> [EXERCISE DETAILS]
Copy the data verbatim, beginning at the line containing "Where should I" and stopping after the line containing "Click checkmark beside".

### RAW DATA

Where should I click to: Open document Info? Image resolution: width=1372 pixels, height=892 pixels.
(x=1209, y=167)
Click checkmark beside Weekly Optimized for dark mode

######
### RAW DATA

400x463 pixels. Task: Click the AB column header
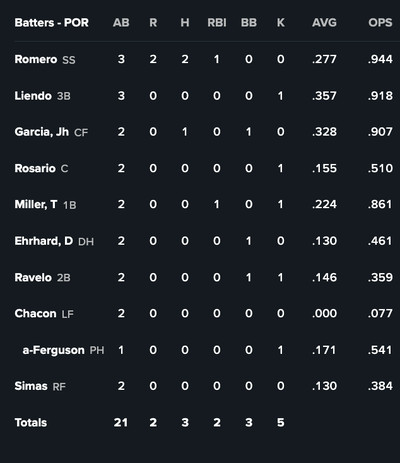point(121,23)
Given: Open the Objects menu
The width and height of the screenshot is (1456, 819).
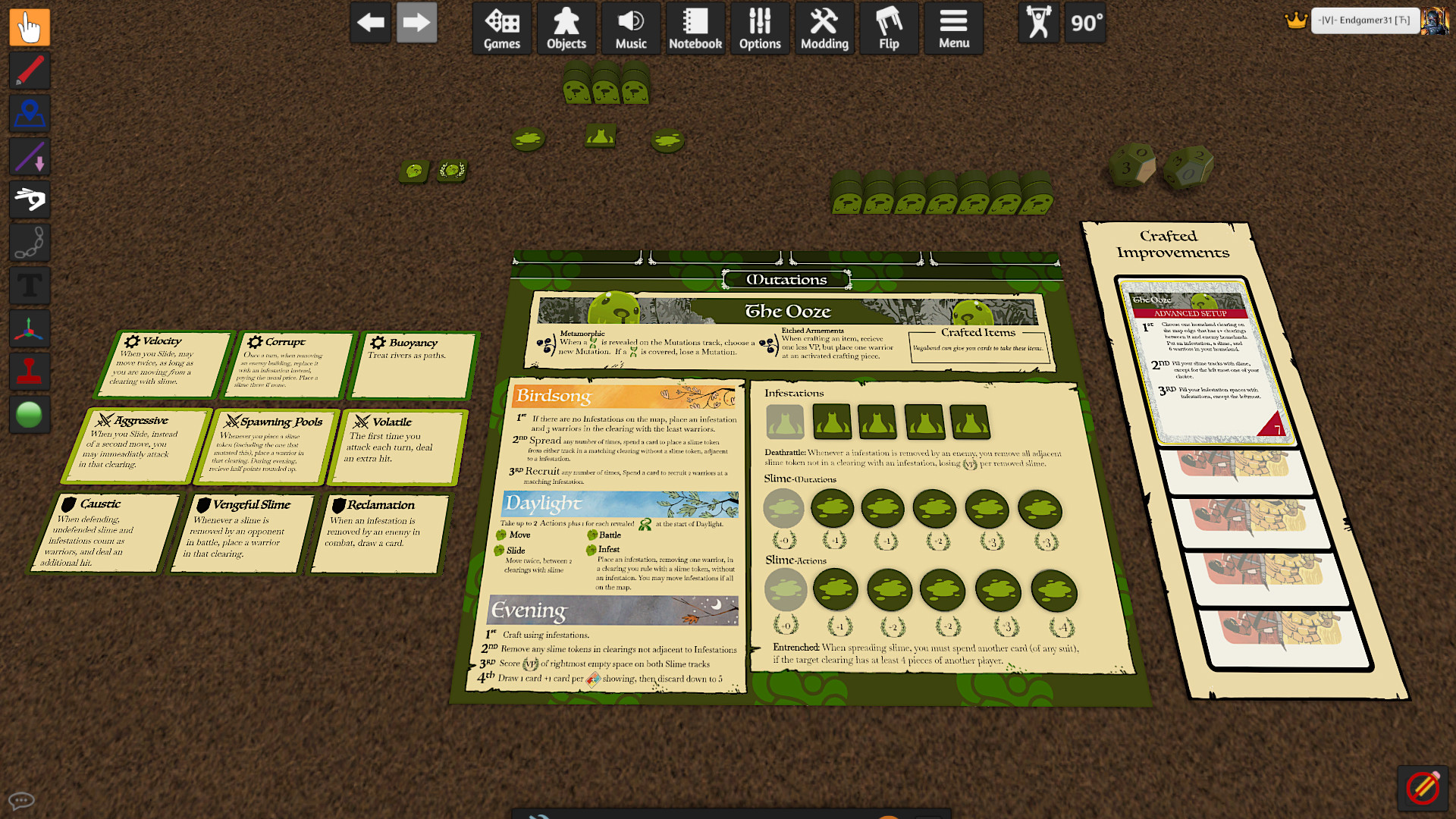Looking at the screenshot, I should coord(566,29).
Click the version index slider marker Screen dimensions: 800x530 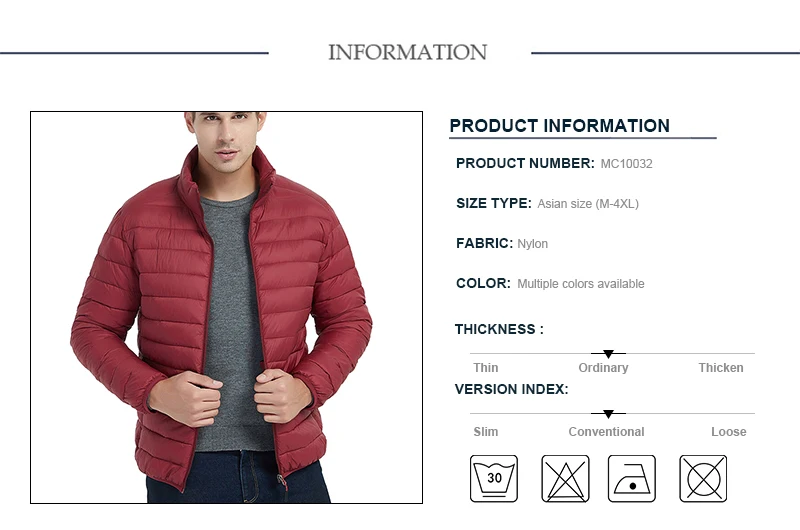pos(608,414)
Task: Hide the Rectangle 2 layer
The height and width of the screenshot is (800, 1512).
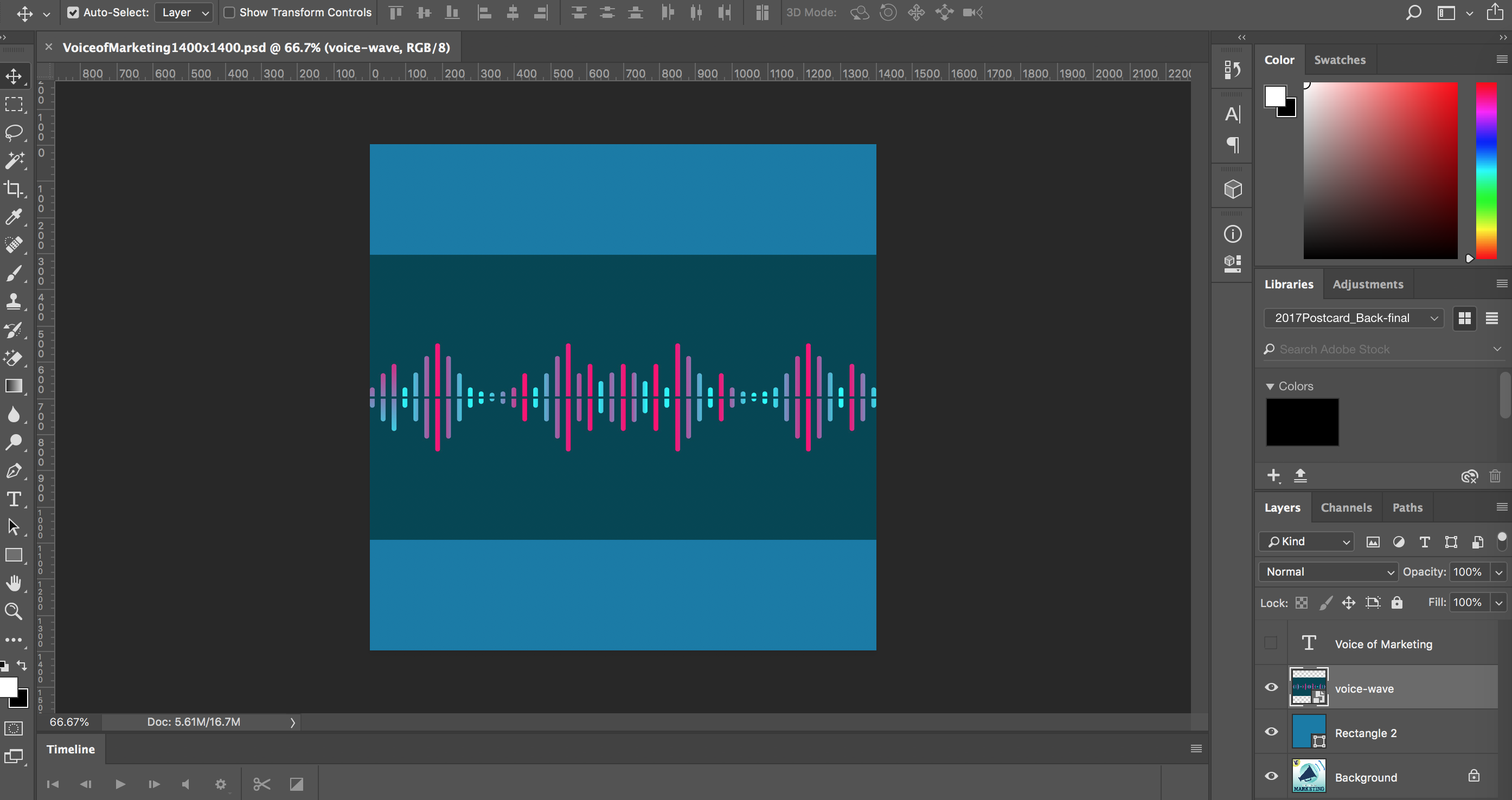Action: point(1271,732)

######

> [FULL OUTPUT]
Where should I click to: Open document Info? Image resolution: width=1372 pixels, height=892 pixels.
(x=1209, y=167)
Click checkmark beside Weekly Optimized for dark mode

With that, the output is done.